The soul of the allegory belongs to a pretty but apparently quite ordinary young Parisienne (played by Anna Karina, in private life the director's wife) who all at once experiences an intense compulsion to be or to become "somebody special." She abandons her young husband and their baby and takes a job as a salesgirl. Careless with money, she falls behind in her rent. Locked out of her flat, she spends one night with one young man, another with another. After a while, sick of being broke, she accepts some francs for her franchise. The money is nice to have, but she gets more than money out of the experience. She gets a feeling of independence, a feeling that she has made a free choice and is responsible for her whole life. For the first time she feels she is an individual, somebody special. She finds something much like salvation in prostitution, and at the climax the harlot meets some thing like a martyr's death.

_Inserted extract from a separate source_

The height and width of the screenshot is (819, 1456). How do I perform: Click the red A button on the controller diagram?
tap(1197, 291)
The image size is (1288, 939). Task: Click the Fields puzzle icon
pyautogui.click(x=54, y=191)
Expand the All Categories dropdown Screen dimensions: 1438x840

No doubt the paradox is pressed too far. Godard does not seriously mean to say that every little phryne is a saint with eyeshadow. He simply means to say, and he says it eloquently, that the pursuit of pleasure may also be a search for the self. The theme is illustrated with utmost art in the portrait of the heroine. Not since Stiller's camera turned to stare at Garbo has a man made such searing love with a lens. Godard's camera never lets the girl out of its sight. It circles her endlessly, kisses her hands, caresses her shoulders, brushes her lips and her hair, turns all at once to feed deep, deep upon her peerless eyes.
My Life, however, is more than an allegory, more than an amorous album. It is an inspired attempt to enlarge and liberate the language of film. Godard tries more cinematic tricks than most moviemakers risk in an entire career, and almost all of them come off. To make a shock scene jump and jitter, he boldly yanks occasional frames out of the sequence. To emphasize an idea, he brutally amputates an episode in mid-speech and lets a phrase fall through the mind like a severed hand. To retard a rhythm or invite a second thought, he serves up a fade so slow it seems like a memory. To enrich his theme and variegate his texture, he abruptly interjects a two-minute "quote" from another movie and later for the same reasons rabbets in some paragraphs of Edgar Allan Poe. To check and jumble the flow of the story, he chops it into twelve curt chapters, each labeled like a folder in a file.
The total effect? A string of subtle, acute, spontaneous, graceful, ironic skits. A tragedy in the form of a revue.